▶ [Work item]: Below are records; reproduce exactly the lines from the one that has "For every named" through the one that has "Last Name (31, 2204)", ends included, and nothing more.
** Records provided follows **
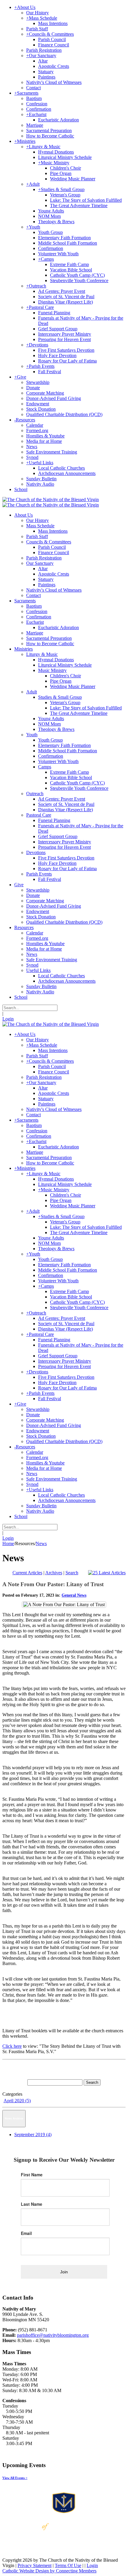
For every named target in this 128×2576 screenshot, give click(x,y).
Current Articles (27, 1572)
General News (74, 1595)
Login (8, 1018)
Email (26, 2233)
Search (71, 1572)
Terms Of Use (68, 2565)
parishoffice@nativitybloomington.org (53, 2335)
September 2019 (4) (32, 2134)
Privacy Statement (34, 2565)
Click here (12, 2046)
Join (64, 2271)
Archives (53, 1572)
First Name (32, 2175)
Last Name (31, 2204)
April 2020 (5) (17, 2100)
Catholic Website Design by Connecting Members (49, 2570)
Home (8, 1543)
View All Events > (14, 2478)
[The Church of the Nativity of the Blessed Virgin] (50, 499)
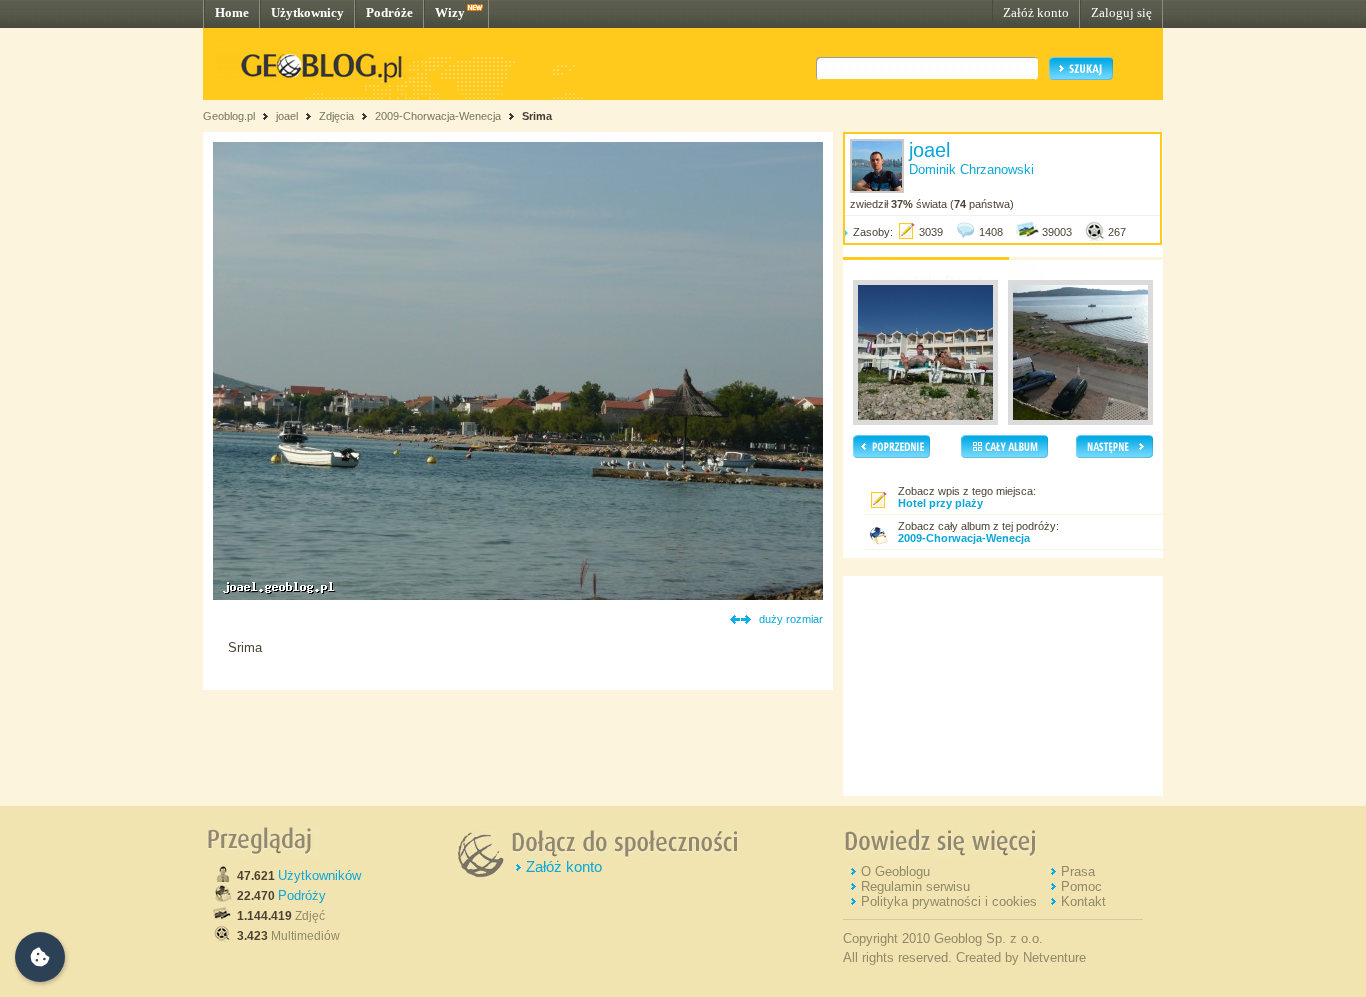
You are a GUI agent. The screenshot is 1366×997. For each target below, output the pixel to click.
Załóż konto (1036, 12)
** End of Records provided **
** Records provided follows **
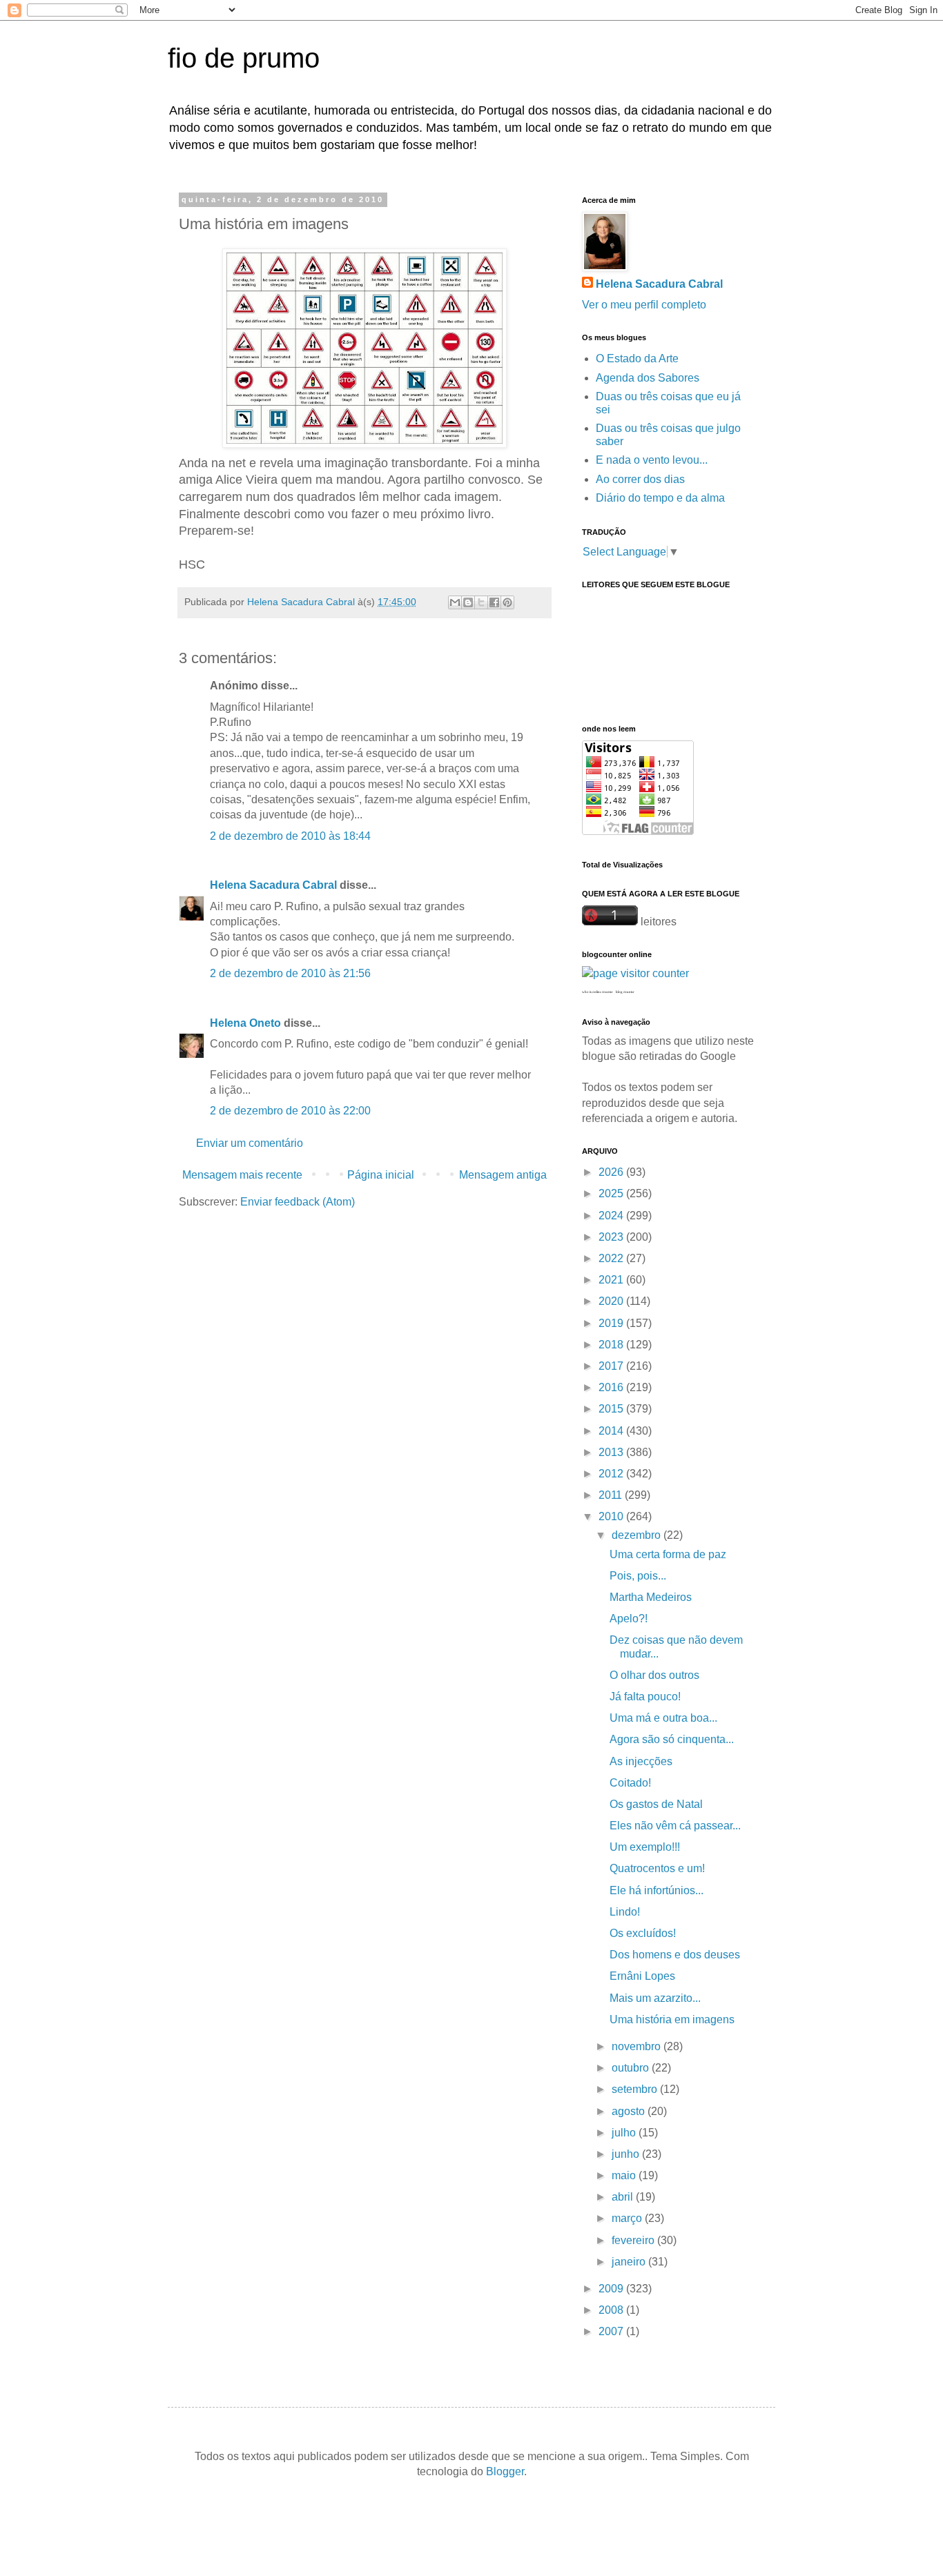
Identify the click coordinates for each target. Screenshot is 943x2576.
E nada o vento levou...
** End of Records provided **
▶ [Written answer]:
For every named target in this 128×2576 screenshot, give click(x,y).
Current Articles (27, 1572)
General News (74, 1595)
Login (8, 1018)
Email (26, 2233)
Search (71, 1572)
Terms Of Use (68, 2565)
parishoffice@nativitybloomington.org (53, 2335)
September 2019 (4) (32, 2134)
Privacy Statement (34, 2565)
Click here (12, 2046)
Join (64, 2271)
Archives (53, 1572)
First Name (32, 2175)
Last Name (31, 2204)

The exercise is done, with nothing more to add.